Hello!
Oui, je sais, incroyable mais vrai, i'm back. C'est pas un hasard. J'étais tranquillement en train de lire mes reviews, sur mon autre compte, quand je suis tombée sur un commentaire de l'Or Blanc, qui me faisait plus ou moins passer un sale quart d'heure parce que j'avais arrêté cette fic. Ayant un souvenir de fic banale et plus ou moins bidon, j'ai quand même eu la curiosité de venir la relire (hé oui, après presque deux ans, je ne me souvenais pas trop de cette histoire, comme vous je pense) et puis je me suis dit: (sans prétention aucune) c'est vrai que c'etait pas mal, quand même, et que c'est dommage d'arrêter là. C'est vrai que la fin prévu ne me plaisait pas du tout, du coup, je l'ai changé, mais la trame de la fic reste la même, ca ne change rien aux chapitres précédents. Je promets de n'arrêter cette fic que lorsqu'elle sera terminée, cette fois. J'espère que vous m'aurez pardonnée :) Sur ce bonne lecture, ce chapitre fait 4 000 mots, à peu près comme d'hab, et je vous embrasse R&R
6. Dreaming
*Draco*
Voilà maintenant un mois que j'ai entamé ma sixième année à Poudlard. Qu'est-ce qui a changé depuis la rentrée ? Pas grand chose, en fait. Je déteste toujours ce vieux château poussiéreux, les cours inintéressants qu'on nous y donne, la nourriture monotone des elfes de maison, les uniformes bien sagement repassés chaque matin et l'odeur nauséabonde des cachots. Cachots où je le rappelle, mes camarades Serpentard et moi-même sommes contraints de vivre dix mois sur douze, jusqu'en juin de l'année prochaine. Enfin, tout est strictement pareil, à quelques détails près.

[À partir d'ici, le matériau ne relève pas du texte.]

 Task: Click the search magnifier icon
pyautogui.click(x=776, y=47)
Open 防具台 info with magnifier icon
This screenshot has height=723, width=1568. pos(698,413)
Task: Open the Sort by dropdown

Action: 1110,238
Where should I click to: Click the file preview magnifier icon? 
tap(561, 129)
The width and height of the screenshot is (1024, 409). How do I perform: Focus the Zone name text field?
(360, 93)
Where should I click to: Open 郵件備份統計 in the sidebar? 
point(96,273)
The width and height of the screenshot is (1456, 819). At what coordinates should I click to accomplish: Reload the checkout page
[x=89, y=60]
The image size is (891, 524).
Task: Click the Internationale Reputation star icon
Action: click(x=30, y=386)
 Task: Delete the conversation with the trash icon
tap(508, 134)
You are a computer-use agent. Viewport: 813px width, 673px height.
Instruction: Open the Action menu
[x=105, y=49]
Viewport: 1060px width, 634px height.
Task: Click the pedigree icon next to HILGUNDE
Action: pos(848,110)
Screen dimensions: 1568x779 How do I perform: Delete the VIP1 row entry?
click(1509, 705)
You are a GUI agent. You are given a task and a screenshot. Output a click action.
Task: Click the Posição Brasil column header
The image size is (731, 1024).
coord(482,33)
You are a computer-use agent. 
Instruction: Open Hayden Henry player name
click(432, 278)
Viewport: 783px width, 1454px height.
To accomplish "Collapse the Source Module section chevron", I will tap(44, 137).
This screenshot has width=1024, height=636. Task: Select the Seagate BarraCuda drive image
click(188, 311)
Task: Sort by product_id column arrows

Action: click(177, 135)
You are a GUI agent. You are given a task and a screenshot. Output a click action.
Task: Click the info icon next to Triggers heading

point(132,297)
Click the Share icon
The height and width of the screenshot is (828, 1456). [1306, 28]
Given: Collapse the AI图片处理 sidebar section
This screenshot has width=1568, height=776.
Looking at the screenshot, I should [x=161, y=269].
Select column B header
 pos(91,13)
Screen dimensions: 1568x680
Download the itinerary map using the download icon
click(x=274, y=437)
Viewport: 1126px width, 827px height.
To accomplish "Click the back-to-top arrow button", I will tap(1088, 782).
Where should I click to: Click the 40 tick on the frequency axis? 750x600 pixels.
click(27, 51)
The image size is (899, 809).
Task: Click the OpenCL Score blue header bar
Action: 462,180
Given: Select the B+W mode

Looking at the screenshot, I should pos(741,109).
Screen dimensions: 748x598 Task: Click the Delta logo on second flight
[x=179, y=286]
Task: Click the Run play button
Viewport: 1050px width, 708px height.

D'abord, Pansy et moi. Elle a beau n'être qu'une pétasse écervelée, Pansy a bien compris que mon intérêt pour elle, même physique, ne faisait que décliner. Ô bien sur, nous couchons toujours ensemble. D'ailleurs elle est encore la seule fille avec qui j'ai déjà couché, cette année. Mais elle me trouve plus distant, moins passionné pendant nos ébats. J'ai l'impression qu'elle peut lire dans mes pensées, et qu'elle sait à quel point je suis distrait, et par quoi. En tout cas, elle est de moins en moins agréable. Elle me pose tout un tas de questions dès que je m'absente, et ne cesse de me demander à quel point je suis attaché à elle, si notre histoire va continuer après le collège et blablabla et blablabla... Questions que bien évidemment, j'élude toujours. Elle se conduit presque comme si nous étions un vrai couple, officiel. Non mais ou elle se croit...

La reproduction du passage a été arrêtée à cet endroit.